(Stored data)
--- START ---

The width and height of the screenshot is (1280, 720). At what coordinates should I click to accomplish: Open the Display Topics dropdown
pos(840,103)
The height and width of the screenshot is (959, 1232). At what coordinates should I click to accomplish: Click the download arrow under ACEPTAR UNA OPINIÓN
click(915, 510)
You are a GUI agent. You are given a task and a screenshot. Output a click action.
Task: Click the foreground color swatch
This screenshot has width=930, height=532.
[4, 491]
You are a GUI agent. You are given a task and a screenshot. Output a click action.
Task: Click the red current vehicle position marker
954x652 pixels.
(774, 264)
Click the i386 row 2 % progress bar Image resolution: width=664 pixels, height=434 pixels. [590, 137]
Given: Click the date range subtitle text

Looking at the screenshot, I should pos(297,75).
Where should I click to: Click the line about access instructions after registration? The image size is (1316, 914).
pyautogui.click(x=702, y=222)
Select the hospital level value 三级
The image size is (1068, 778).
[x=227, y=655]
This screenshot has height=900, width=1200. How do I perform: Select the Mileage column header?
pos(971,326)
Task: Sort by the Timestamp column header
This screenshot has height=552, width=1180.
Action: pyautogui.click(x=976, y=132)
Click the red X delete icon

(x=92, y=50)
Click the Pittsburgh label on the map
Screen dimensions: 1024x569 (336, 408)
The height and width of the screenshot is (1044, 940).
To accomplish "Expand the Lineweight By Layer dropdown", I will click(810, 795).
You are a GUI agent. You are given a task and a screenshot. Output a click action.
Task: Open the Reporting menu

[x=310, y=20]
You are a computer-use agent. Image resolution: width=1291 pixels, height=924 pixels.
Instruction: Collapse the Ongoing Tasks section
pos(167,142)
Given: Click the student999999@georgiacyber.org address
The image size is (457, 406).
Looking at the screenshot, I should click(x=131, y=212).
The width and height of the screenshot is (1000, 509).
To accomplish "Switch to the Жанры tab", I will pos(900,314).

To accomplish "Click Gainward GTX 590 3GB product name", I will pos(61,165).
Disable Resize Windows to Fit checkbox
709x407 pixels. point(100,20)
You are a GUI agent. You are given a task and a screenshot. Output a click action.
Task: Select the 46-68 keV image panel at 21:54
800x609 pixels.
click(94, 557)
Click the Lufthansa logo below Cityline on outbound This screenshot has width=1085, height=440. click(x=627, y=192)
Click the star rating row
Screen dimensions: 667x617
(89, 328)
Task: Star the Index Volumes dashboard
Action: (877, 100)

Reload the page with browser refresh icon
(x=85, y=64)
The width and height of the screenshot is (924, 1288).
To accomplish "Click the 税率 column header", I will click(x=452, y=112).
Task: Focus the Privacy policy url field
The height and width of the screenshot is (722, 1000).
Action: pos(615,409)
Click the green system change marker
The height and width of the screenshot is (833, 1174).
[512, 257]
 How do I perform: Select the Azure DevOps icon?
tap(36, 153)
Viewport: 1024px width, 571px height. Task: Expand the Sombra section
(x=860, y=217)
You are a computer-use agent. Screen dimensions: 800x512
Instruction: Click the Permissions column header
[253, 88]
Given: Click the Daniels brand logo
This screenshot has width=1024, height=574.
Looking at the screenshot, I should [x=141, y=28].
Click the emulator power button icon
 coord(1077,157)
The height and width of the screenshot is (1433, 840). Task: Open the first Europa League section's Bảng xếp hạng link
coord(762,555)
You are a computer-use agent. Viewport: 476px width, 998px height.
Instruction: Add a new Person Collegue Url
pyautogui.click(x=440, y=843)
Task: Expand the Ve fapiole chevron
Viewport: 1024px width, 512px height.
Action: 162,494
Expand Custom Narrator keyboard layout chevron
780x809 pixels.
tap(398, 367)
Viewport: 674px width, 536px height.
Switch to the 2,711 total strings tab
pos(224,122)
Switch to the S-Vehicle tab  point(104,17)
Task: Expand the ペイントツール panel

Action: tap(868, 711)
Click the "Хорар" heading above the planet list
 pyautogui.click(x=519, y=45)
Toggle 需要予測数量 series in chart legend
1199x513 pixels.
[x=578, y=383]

--- END ---

● **DIRECTIONS FOR THIS TASK**
Only the lines from the one containing "The height and width of the screenshot is (1433, 840)." through the end of the entries above belong in the answer; repeat them exactly.

● **SOLUTION FOR THIS EXERCISE**
The height and width of the screenshot is (1433, 840). Task: Open the first Europa League section's Bảng xếp hạng link
coord(762,555)
You are a computer-use agent. Viewport: 476px width, 998px height.
Instruction: Add a new Person Collegue Url
pyautogui.click(x=440, y=843)
Task: Expand the Ve fapiole chevron
Viewport: 1024px width, 512px height.
Action: 162,494
Expand Custom Narrator keyboard layout chevron
780x809 pixels.
tap(398, 367)
Viewport: 674px width, 536px height.
Switch to the 2,711 total strings tab
pos(224,122)
Switch to the S-Vehicle tab  point(104,17)
Task: Expand the ペイントツール panel

Action: tap(868, 711)
Click the "Хорар" heading above the planet list
 pyautogui.click(x=519, y=45)
Toggle 需要予測数量 series in chart legend
1199x513 pixels.
[x=578, y=383]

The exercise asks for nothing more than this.